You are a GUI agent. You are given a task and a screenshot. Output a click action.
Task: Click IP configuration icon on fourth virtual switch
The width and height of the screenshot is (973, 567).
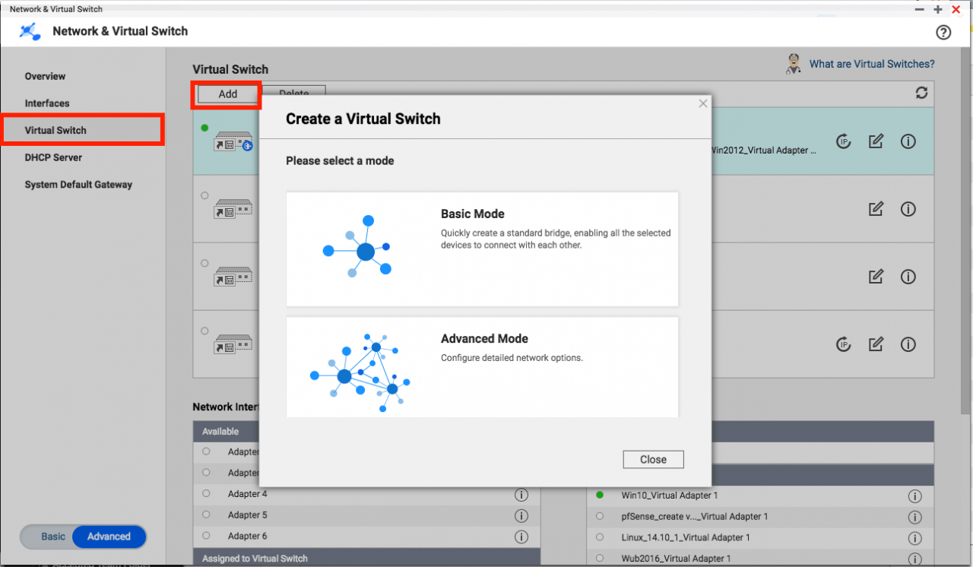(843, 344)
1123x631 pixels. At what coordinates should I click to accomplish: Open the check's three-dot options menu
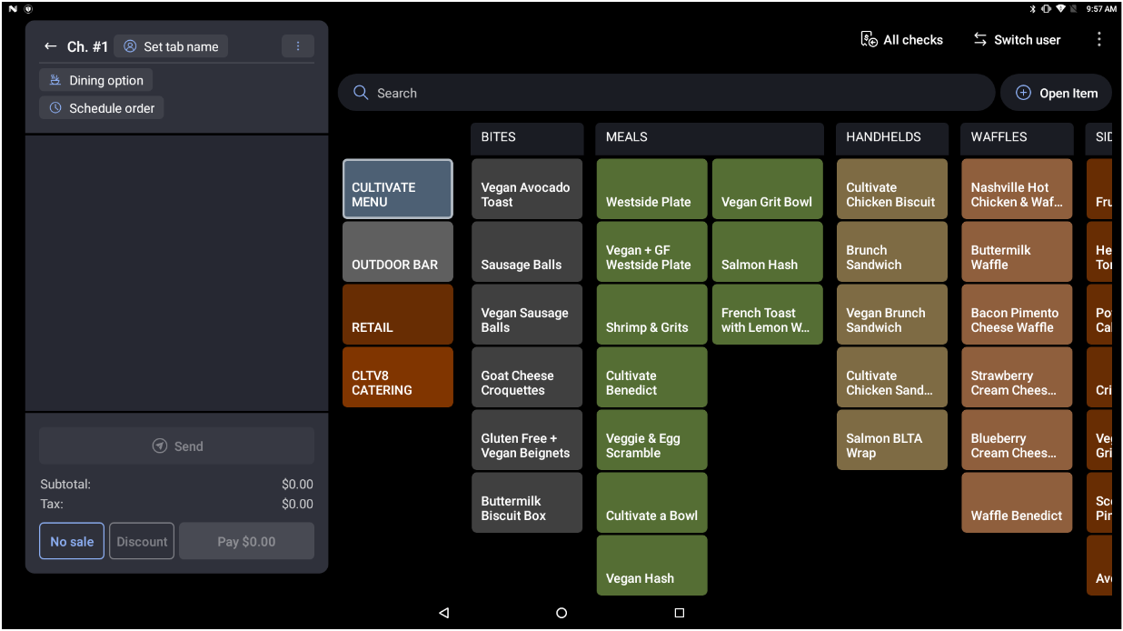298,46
--------
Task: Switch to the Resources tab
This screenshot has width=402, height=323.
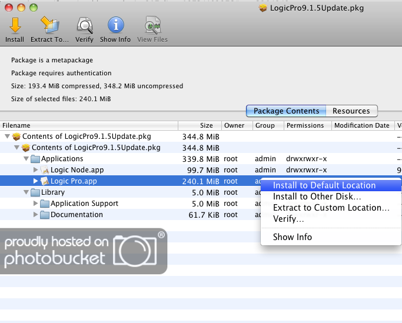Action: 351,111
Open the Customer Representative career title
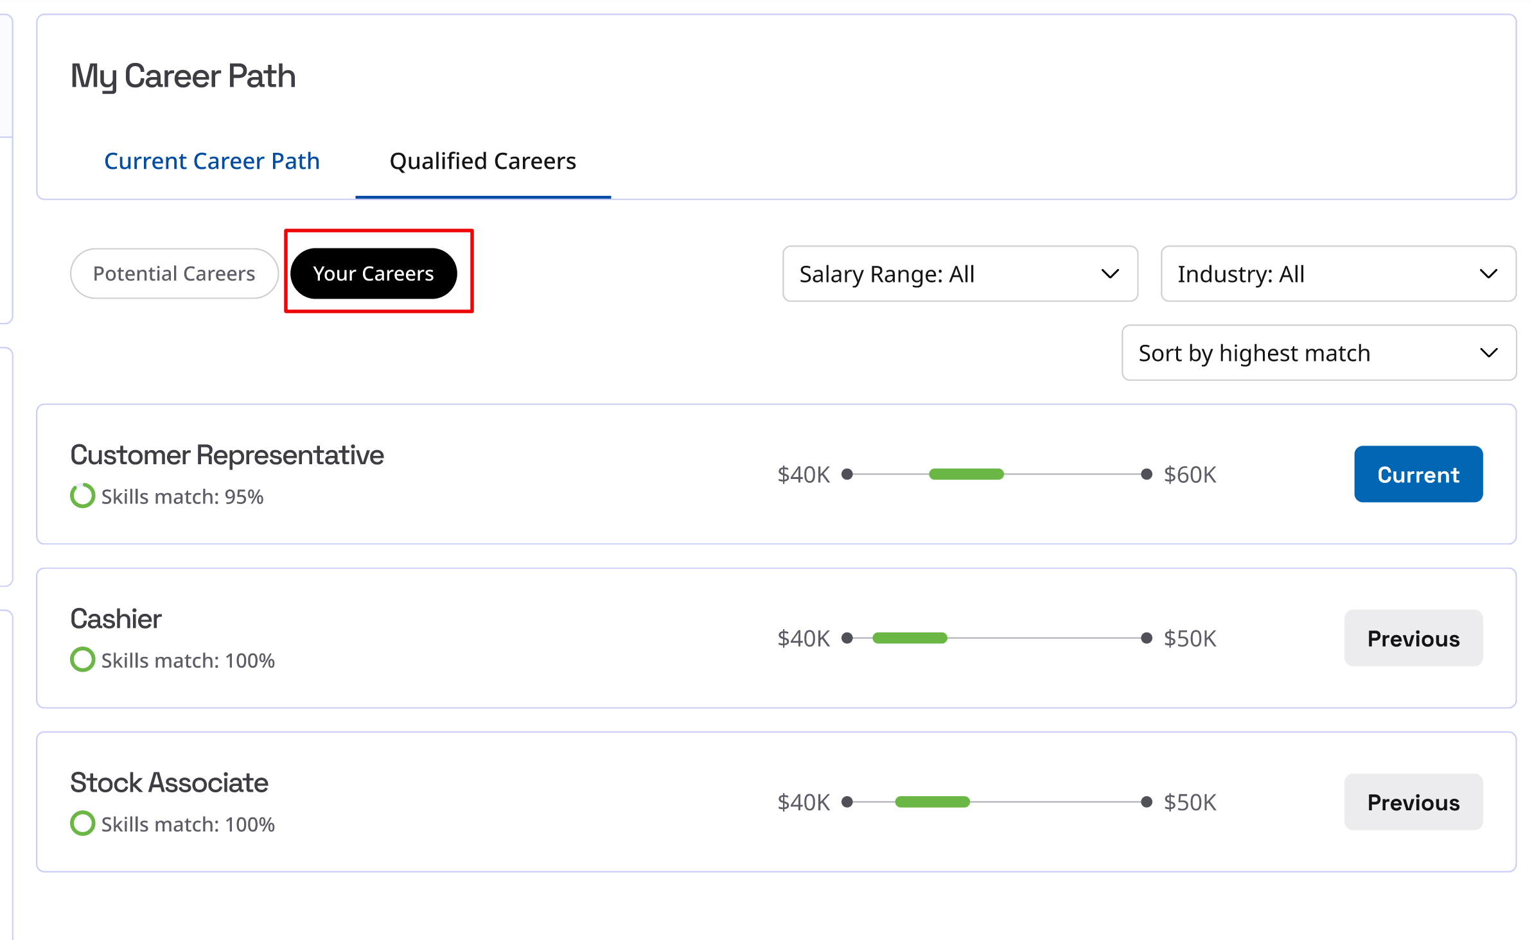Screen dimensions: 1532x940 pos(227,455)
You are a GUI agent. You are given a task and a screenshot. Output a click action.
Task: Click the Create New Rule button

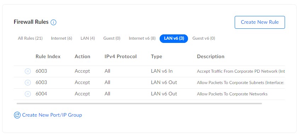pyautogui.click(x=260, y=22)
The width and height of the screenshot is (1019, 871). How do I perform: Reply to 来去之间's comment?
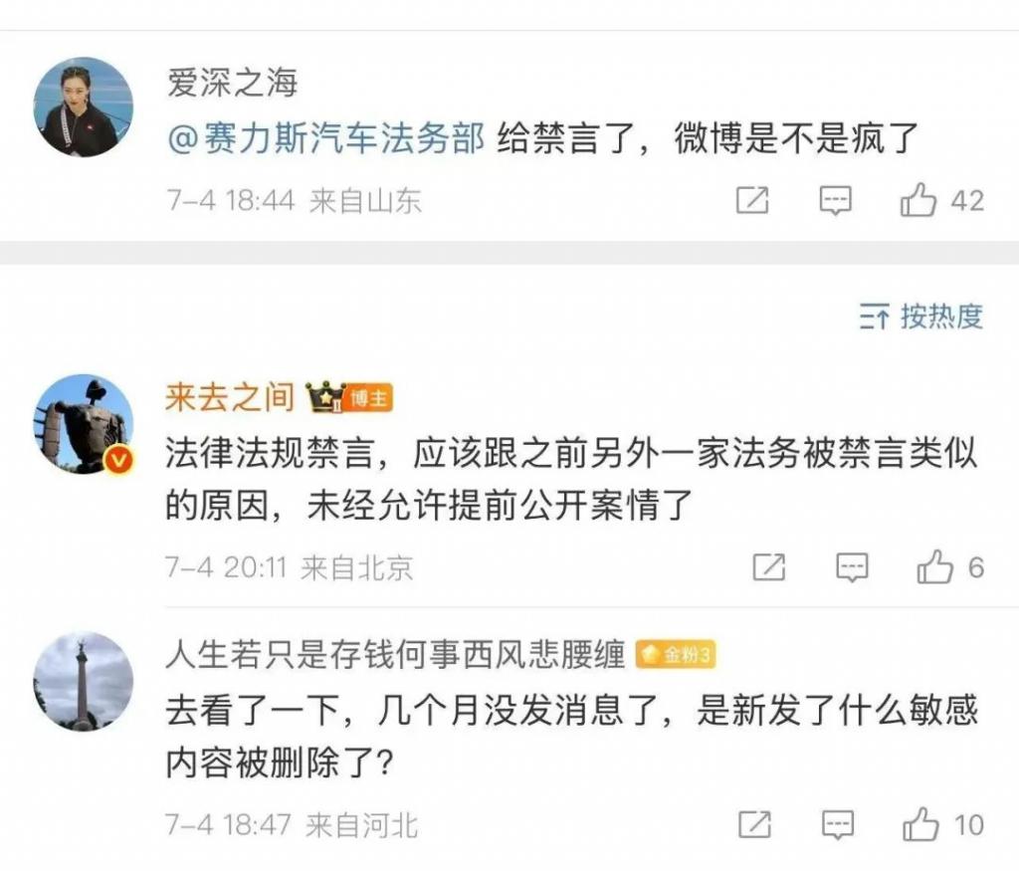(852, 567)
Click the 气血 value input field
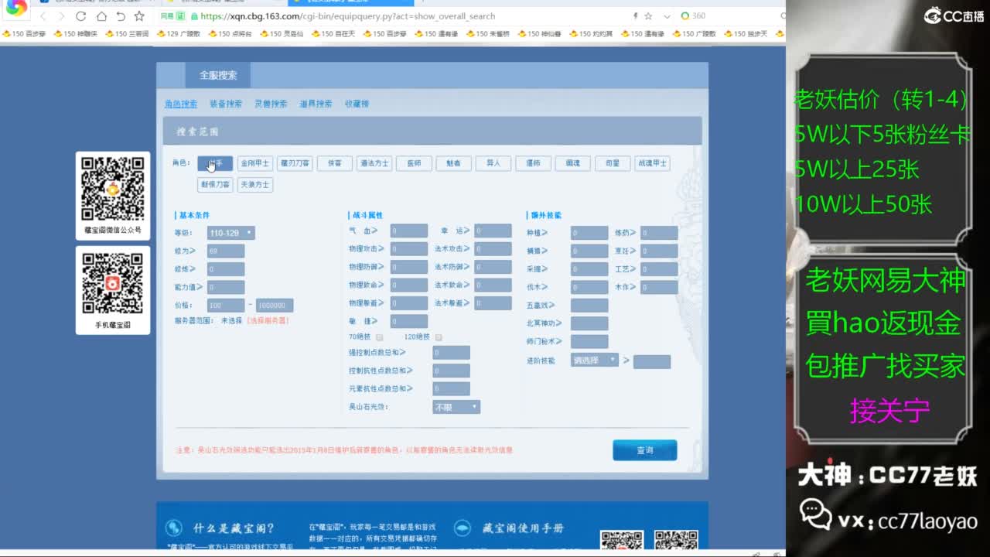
--------
• **SET EXERCISE**
How many lines in the records contain the string "width"? Case counts, so reply with the number alone.

• **EXERCISE ANSWER**
3